[What is needed] Stop after the line that contains "Delete section with"; until then, restate each line of the entries word for word from the very first.

----------

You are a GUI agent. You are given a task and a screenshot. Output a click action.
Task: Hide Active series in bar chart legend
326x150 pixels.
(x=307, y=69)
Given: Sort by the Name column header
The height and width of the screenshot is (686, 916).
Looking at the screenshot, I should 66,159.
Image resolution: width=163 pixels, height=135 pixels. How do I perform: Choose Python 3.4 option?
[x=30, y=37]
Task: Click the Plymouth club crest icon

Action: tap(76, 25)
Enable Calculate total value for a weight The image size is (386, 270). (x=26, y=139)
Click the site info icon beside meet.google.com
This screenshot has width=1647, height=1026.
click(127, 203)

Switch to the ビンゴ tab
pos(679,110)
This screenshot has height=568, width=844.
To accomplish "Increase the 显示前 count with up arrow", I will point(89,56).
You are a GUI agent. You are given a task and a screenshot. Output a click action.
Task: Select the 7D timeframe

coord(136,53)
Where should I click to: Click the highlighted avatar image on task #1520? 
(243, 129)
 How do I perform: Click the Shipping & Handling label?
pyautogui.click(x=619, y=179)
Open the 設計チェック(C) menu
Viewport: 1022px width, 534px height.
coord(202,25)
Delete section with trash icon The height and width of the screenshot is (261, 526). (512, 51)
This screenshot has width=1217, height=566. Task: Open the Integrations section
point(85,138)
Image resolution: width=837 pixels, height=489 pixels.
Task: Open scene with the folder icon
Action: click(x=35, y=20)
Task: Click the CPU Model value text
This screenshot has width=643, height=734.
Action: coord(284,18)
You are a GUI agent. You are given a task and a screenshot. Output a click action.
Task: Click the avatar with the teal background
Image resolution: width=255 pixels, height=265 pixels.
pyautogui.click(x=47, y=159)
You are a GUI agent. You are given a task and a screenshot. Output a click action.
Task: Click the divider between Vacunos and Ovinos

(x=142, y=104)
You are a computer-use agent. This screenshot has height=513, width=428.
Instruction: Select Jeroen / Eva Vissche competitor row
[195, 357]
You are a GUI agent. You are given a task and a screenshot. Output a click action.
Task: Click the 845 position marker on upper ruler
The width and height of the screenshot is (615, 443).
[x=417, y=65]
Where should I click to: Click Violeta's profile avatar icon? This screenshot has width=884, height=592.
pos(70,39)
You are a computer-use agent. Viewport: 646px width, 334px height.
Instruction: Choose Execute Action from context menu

----------

[Answer below]
You are a GUI agent. You are given a task and a screenshot. Output a click action.
Task: Hide Active series in bar chart legend
326x150 pixels.
(x=307, y=69)
Given: Sort by the Name column header
The height and width of the screenshot is (686, 916).
Looking at the screenshot, I should 66,159.
Image resolution: width=163 pixels, height=135 pixels. How do I perform: Choose Python 3.4 option?
[x=30, y=37]
Task: Click the Plymouth club crest icon

Action: tap(76, 25)
Enable Calculate total value for a weight The image size is (386, 270). (x=26, y=139)
Click the site info icon beside meet.google.com
This screenshot has width=1647, height=1026.
click(127, 203)

Switch to the ビンゴ tab
pos(679,110)
This screenshot has height=568, width=844.
To accomplish "Increase the 显示前 count with up arrow", I will point(89,56).
You are a GUI agent. You are given a task and a screenshot. Output a click action.
Task: Select the 7D timeframe

coord(136,53)
Where should I click to: Click the highlighted avatar image on task #1520? 
(243, 129)
 How do I perform: Click the Shipping & Handling label?
pyautogui.click(x=619, y=179)
Open the 設計チェック(C) menu
Viewport: 1022px width, 534px height.
coord(202,25)
Delete section with trash icon The height and width of the screenshot is (261, 526). (512, 51)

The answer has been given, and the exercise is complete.